When topical treatments aren’t enough to control severe scaling, oral retinoids (vitamin A derivatives) can reduce the rate at which the body produces excess skin cells. These are prescription medications that require close monitoring through blood tests, because they can affect the liver and raise cholesterol levels. They also cause birth defects, so pregnancy must be strictly avoided during and for a period after treatment. Retinoids are generally reserved for moderate-to-severe ichthyosis that significantly interferes with daily life, because the side effects (dry lips, joint pain, hair thinning) can be considerable.

Gene Therapy on the Horizon

For people with autosomal recessive congenital ichthyosis caused by a deficiency in the enzyme transglutaminase 1, a topical gene therapy called KB105 is currently in Phase 1/2 clinical trials. It uses a modified herpes simplex virus as a delivery vehicle to carry a working copy of the TGM1 gene directly into the skin, applied as a gel. The trial is evaluating both safety and whether it can improve disease severity in treated areas. This is still experimental and not yet available outside of clinical trials, but it represents the first attempt at addressing one genetic cause of ichthyosis at its source rather than managing symptoms.

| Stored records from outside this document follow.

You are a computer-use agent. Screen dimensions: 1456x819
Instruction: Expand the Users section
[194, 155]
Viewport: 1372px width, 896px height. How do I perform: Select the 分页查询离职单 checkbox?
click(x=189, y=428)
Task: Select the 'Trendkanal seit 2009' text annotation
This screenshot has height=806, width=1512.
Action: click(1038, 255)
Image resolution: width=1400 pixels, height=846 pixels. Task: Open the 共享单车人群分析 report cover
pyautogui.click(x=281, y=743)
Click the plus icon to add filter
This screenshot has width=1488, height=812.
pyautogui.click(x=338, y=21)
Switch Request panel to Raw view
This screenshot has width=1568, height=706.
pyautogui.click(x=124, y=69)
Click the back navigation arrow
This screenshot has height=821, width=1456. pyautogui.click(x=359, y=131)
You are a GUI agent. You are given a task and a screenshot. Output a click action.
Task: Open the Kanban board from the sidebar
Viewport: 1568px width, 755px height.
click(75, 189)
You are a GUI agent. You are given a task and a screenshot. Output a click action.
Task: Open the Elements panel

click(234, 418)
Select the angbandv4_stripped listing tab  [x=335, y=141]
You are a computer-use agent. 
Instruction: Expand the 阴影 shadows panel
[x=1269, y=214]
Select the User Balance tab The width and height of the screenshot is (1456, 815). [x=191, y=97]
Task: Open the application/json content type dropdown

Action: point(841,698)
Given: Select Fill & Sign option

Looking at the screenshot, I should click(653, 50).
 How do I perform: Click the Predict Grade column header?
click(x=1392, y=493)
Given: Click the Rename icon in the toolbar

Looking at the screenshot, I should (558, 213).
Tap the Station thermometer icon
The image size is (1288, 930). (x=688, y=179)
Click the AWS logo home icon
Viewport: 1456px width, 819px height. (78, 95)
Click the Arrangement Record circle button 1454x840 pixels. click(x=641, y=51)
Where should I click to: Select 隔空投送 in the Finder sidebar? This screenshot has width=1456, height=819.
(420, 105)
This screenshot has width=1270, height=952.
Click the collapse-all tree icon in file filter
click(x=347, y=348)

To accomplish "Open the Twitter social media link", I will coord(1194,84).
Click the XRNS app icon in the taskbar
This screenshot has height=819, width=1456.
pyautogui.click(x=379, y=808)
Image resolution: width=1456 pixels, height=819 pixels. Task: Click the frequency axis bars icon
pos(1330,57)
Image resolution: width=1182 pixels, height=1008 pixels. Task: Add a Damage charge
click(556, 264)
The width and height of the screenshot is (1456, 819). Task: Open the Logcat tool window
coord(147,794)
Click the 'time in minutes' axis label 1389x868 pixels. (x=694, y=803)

Building a Daily Routine That Works

The biggest challenge with ichthyosis treatment isn’t finding the right products. It’s sustaining a routine that can take 30 to 60 minutes a day, every day, for life. A few practical strategies help. Keep your moisturizer and keratolytic creams in the bathroom so the soak-and-seal step happens automatically after bathing. Apply thicker ointments at night, when cosmetic appearance matters less, and lighter creams during the day. Focus keratolytic products on the thickest areas (shins, arms, trunk) and use gentler moisturizers on thinner skin like the face and neck.

For children, the routine can feel overwhelming. Making bath time pleasant with toys or screens, warming the moisturizer in your hands before applying it, and involving older kids in choosing their own products all reduce resistance over time. The consistency of the routine matters more than any single product choice. A good moisturizer applied every day will always outperform a perfect keratolytic used sporadically.